# Can all classical math proofs be represented in type theory?

The curry howard isomorphism states that proofs in intuitionist logic can be represented as terms, and theorems as types.

However, I'm wondering: if we add the classical logical axioms like LEM (and the axiom of choice?), is it then possible to do all classical proofs in type theory?

Or are only theorems that are provable from intuitionist logic, provable in type theory?

• "Type theory" is not a single thing, but a loosely-related family of foundational proposals. Your answer might well be different between them. Are you talking about Russell-Whitehead PM? Church's simple types? Martin-Löf type theory? Homotopy type theory? – Henning Makholm Jul 14 '18 at 17:45
• @HenningMakholm, I am talking about type theory in general, and in particular proof-assistants. So an answer to my question could be: "It is possible in type theory X because of reason Y, but not in type theory Z because of reason W" – user56834 Jul 14 '18 at 18:07
• For an exposition on curry howard for classical logic, see homepages.inf.ed.ac.uk/wadler/papers/dual/dual.pdf – spaceisdarkgreen Jul 14 '18 at 18:08
• Actually, now that I think of it, I am primarily interested in the answer with respect to dependent type theory based on the CoC, as used in the proof assistant Lean or Coq – user56834 Jul 14 '18 at 18:09
• @spaceisdarkgreen, thanks! – user56834 Jul 14 '18 at 18:09

## 1 Answer

With both LEM and a type theoretic analogue of the Axiom of Choice, you do end up with a system at least as strong as ZFC. A Coq development demonstrating this is here, created by the author of Sets in types, types in sets. That paper actually claims even more, namely that ZFC+$n$ inaccessible cardinals is encodable into the Calculus of Inductive Constructions (plus the above axioms) with $n+1$ universes. It also goes the other way and encodes CIC with $n$ universes into ZFC + $n$ inaccessible cardinals.

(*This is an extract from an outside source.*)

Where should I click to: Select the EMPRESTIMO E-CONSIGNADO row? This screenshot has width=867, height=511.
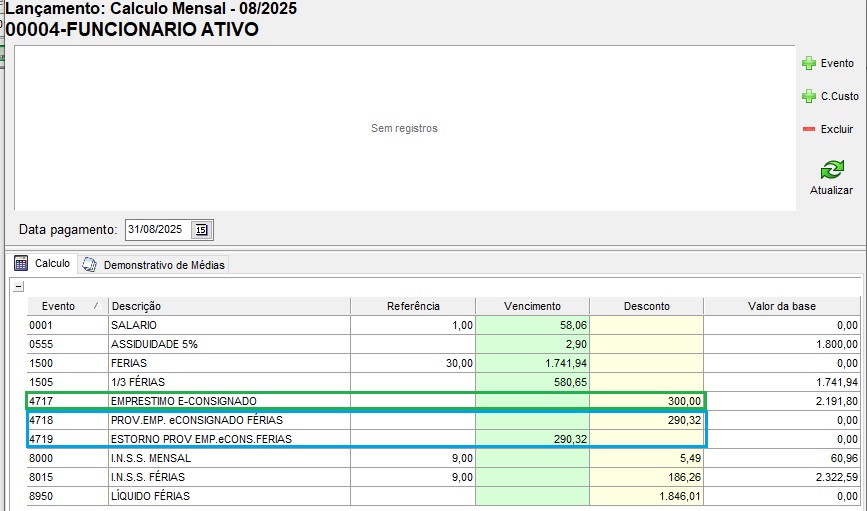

The Coq development actually proves all of the axioms of ZFC except replacement and choice without assuming any axioms (not even LEM). That is, it shows that Coq can encode an intuitionistic variant $Z$ and classical $Z$ if you do include LEM, though CIC(+LEM) is likely quite a bit stronger than $Z$ due to its higher order features. If we assume a type theoretic Axiom of Choice but not LEM, we can prove the Axiom Schema of Collection which is equivalent to the Axiom Schema of Replacement when we add LEM.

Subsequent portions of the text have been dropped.